SNP must be differentiated from other forms of panniculitis and diseases with similar clinical findings including infectious diseases such as bacterial, fungal, or mycobacterial infection, sterile granuloma and pyogranuloma syndrome, foreign bodies, injection site reaction, insect bite, drug eruption, and neoplasia.1 Many of these diseases cause panniculitis, which is defined simply as inflammation of the subcutaneous fat. Most cases of panniculitis are limited to solitary lesions without clinical signs of systemic illness.2 In the largest description of panniculitis because of all causes to date, 46/57 dogs had solitary lesions, and only 3/57 had systemic clinical signs.2 In the present study, in which only cases with SNP were evaluated, all but 1 dog had evidence of systemic illness, including fever, inappetence, lymphadenopathy, and lameness or hyperpathia, because signs of systemic illness or concurrent disease were inclusion criteria. The dog without systemic clinical signs was later diagnosed with pemphigus foliaceous. The prevalence of SNP in dogs with all causes of panniculitis was not determined in the present study. SNP was differentiated from other causes of panniculitis by characteristic findings on histopathology and failure to identify infectious agents based on special stains of biopsies, bacterial, mycobacterial, and fungal cultures, and, in some cases, serologic testing. Although testing for all infectious agents was not performed in all cases, the negative cultures obtained in most cases, lack of organisms on histopathology, lack of other clinical abnormalities consistent with these infections, and response to corticosteroids in most cases were considered sufficient to rule out these diseases. However, because of the retrospective nature of the study and the identification of newly described infectious agents as well as development of new testing techniques over the span of the study, testing for infectious agents was not consistent and is a weakness of this report.

Although histopathology and failure to identify infectious agents are necessary to confirm the diagnosis of SNP, a number of factors was identified in this study that could be used to increase the diagnostic consideration of SNP over other causes of panniculitis.

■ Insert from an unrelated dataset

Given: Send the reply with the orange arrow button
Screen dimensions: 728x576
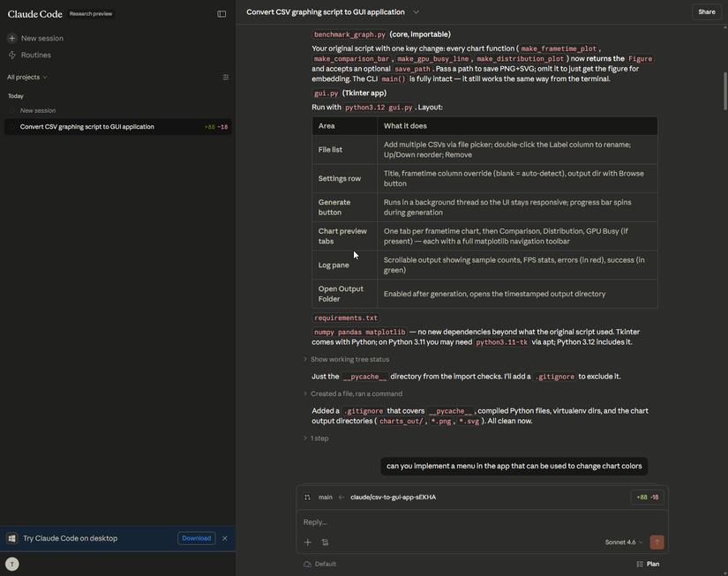Looking at the screenshot, I should point(657,542).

Consistent with the breed predispositions previously reported, 2 dachshunds and 2 poodles were identified in our study.4,6,11,13,14 Unlike most other reports of SNP in dachshunds,4,11,13 the 2 dogs of this breed in the present report had concurrent diseases (rheumatoid arthritis, lymphoplasmacytic colitis) that have documented associations with panniculitis in humans.15,16 Although dachshunds have been suggested to have a genetic predisposition for panniculitis, our findings stress the importance of a thorough evaluation of each patient to search for important concurrent conditions. Evidence of systemic inflammation was present in most of the dogs with SNP based on the presence of fever and neutrophilia with or without a left shift. Other findings present in > 50% of the cases in this study that might be useful in considering SNP as a diagnosis in dogs with compatible skin lesions include increased ALP, mild hypoglycemia, and hypoalbuminemia. Inclusion of a control group with panniculitis because of other causes would be necessary to ensure that these abnormalities were the result of panniculitis rather than coincidental concurrent disease. Because many cases in this study were associated with systemic disease, and because an infectious cause must be ruled out, the aforementioned abnormalities concurrent with nodular cutaneous lesions should lead to a thorough evaluation to rule out infectious disease and search for underlying or concurrent systemic disease.

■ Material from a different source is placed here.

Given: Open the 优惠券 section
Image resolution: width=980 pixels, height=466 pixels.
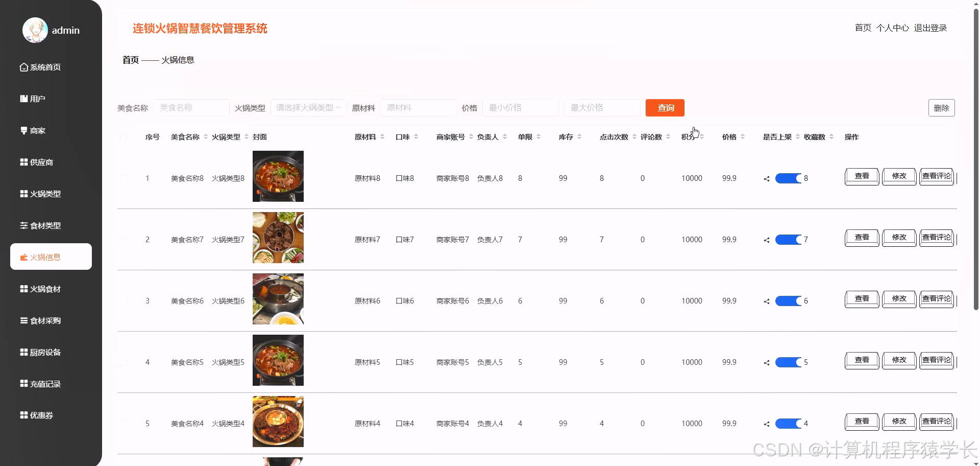Looking at the screenshot, I should tap(40, 415).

Cytology of impression smears or fine needle aspirates of the skin lesions indicated the presence of suppurative, pyogranulomatous, or granulomatous inflammation with variable necrosis as has been reported by others.2,7,8,14 However, these findings are not specific for SNP, and 2 cases in the present report were interpreted as possibly neoplastic, indicating that cytology alone is inadequate for diagnosis and can be misleading. In addition, infectious causes of panniculitis cannot be excluded based on cytology.

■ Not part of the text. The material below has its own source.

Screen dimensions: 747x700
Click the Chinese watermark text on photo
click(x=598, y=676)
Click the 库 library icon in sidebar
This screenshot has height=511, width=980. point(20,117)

Concurrent disease processes were detected in 12 dogs at the time of diagnosis. Based on reports in dogs as well as in humans, we postulate that in at least 5 of these cases SNP may have had a direct association with a concurrent disease process (pancreatic disease, rheumatoid arthritis, SLE, and possibly lymphoplasmacytic colitis). Pancreatic disease, including pancreatitis, pancreatic neoplasia, and pancreatic nodular hyperplasia, has been reported in association with panniculitis in dogs.6–10 The mechanism by which pancreatic disease induces panniculitis currently is unclear. It has been speculated in humans that pancreatic enzymatic activity may cause fat necrosis leading to panniculitis, but evidence for this is inconclusive.15,17 Two of the 3 dogs with pancreatic disease had histopathological changes similar to those previously described as being unique to SNP secondary to pancreatitis,5 specifically necrosis and saponification of fat combined with suppurative to pyogranulomatous inflammation. The occurrence of a dog without evidence of pancreatic disease that had similar, but less severe, histopathological changes indicates that the lesion may not be pathognomonic for pancreatic disease. Although this dog could have had subclinical pancreatitis, it had no clinical, ultrasonographic, or biochemical changes suggestive of pancreatitis. Although some reports of panniculitis associated with pancreatitis note saponification, it is not consistently described in dogs.7,8,10 Similar to panniculitis secondary to pancreatitis in humans,15,17,18 no specific treatment was required for resolution of the panniculitis in the dog with pancreatitis in this study.

In humans, the triad of pancreatic disease, panniculitis, and arthritis has been reported.17–19 Arthritis in these cases is thought to be secondary to periarticular fat necrosis or local extension of subcutaneous lesions.18 Dogs in the present report, similar to those reported previously,7 had arthritis in joints without adjacent SNP lesions. In addition, only one of the dogs with arthritis had pancreatic disease. It seems likely that the polyarthritis associated with SNP is immunologically mediated, possibly as a result of antigen-antibody complex deposition in the synovium. The complete response to immunosuppressive therapy in the 2 dogs with arthritis also supports this hypothesis.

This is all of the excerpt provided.